[Stored data entries]
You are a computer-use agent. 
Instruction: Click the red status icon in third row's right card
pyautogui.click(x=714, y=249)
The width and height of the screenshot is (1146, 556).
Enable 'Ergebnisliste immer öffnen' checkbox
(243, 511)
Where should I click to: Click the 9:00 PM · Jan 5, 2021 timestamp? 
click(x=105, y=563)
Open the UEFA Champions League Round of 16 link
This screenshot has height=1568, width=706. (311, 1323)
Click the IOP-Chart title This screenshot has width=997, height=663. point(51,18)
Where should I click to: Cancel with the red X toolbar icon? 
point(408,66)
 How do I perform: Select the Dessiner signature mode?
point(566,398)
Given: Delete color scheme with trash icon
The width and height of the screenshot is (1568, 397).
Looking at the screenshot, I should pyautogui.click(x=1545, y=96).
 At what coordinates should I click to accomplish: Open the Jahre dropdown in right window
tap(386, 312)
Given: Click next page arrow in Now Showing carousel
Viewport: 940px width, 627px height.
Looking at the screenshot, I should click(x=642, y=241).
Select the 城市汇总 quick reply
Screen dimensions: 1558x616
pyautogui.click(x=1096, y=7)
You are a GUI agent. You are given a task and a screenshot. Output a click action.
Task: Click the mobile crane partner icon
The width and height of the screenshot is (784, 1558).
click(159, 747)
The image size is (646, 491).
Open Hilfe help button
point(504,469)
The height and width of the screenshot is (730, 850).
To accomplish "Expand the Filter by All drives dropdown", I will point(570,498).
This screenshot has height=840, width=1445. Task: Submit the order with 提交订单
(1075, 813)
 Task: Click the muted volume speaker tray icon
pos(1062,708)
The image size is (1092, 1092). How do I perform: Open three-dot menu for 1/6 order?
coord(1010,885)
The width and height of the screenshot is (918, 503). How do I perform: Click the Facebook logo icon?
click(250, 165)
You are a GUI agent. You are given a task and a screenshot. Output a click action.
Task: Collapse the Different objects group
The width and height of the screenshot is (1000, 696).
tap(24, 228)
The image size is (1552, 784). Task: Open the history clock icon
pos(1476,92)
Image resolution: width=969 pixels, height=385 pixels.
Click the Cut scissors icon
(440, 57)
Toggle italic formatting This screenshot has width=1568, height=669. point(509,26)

# How to complete this task:
Quote exactly the first line of the data and every line after it through the one holding "Given: Delete color scheme with trash icon".

# Exercise response:
You are a computer-use agent. 
Instruction: Click the red status icon in third row's right card
pyautogui.click(x=714, y=249)
The width and height of the screenshot is (1146, 556).
Enable 'Ergebnisliste immer öffnen' checkbox
(243, 511)
Where should I click to: Click the 9:00 PM · Jan 5, 2021 timestamp? 
click(x=105, y=563)
Open the UEFA Champions League Round of 16 link
This screenshot has height=1568, width=706. (311, 1323)
Click the IOP-Chart title This screenshot has width=997, height=663. point(51,18)
Where should I click to: Cancel with the red X toolbar icon? 
point(408,66)
 How do I perform: Select the Dessiner signature mode?
point(566,398)
Given: Delete color scheme with trash icon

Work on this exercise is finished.